Tuesday, 20 November 2018

Zero steps forward, two steps back?

Two blogs three days apart rarely happens these days, but I want to relate what happened this morning and analyse it a little, to show why setbacks should not be allowed to get you down.

For various health reasons, I have not been able to walk Finn regularly for a while. In fact for the last month, my husband has been responsible for the walking duties, supplemented with enrichment at home with me to help make up for the shortfall. I am much better and so back in the saddle, so to speak, and took him out this morning.

As our regular walks do, we went out a little after 4.30 a.m. while it was still very dark and cold. I was expecting Finn to be keen and maybe forget some of his loose lead walking manners as it had been a while. Yes, we did head out of our gate at home at a fair speed, but he settled down to walk beautifully within seconds, having a lovely time stopping here and there for a sniff and to catch up on what is going on in the local canine community via the 'noticeboard' (lamp post 😄). There was one incident of lunging a few minutes in as a cat ran across the road in the light from one of the street lamps and Finn got a bit excitable and tried to take off, but he was easily distracted by crossing the road in the opposite direction and a few tasty liver treats.


We walked one of our normal loops through the village and out to the local fields where he had a great time off lead. We did a little recall practice, including the dog whistle that means come NOW. He did and got a jackpot of treats before bombing off to investigate where the bunnies hang out in the summer. The rabbits were being sensible and staying in their warm warrens I suspect as Finn was soon back with me and waiting at the spot where we leave the fields for me to put the lead back on. We completed the very short stretch of bridlepath back to the road. He goes on the lead for this part as he can find the car lights on the road crossing his field of vision exciting and becomes temporarily deaf as he races towards the road, so for safety I use management at that point and just don't take the risk. It didn't really matter today as no cars went past while we were walking up the path, but better safe than sorry.

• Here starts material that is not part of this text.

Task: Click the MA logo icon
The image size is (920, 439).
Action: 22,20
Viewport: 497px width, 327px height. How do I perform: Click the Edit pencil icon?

We had just started walking back along the part of the village road that only has a pavement one side. There is a verge opposite for some of it, but only the part closer to home. I saw the head torch of the person who walks down through the village every morning to go to work. I had to decide quickly whether to turn back and go back down the bridlepath a little way and throw Finn some sprinkled treats or hurry forward a bit and take refuge in a field gateway. I chose the gateway as it was closer and we hustled into there. I offered a handful of treats, and Finn alternated between trying to stare through the hedge and taking treats.

The walker went past and we set off again. As he always does in these situations, he was very on his toes and pulling a little to get to backtrail her scent. After a couple of minutes he was back loose lead walking again and we carried on.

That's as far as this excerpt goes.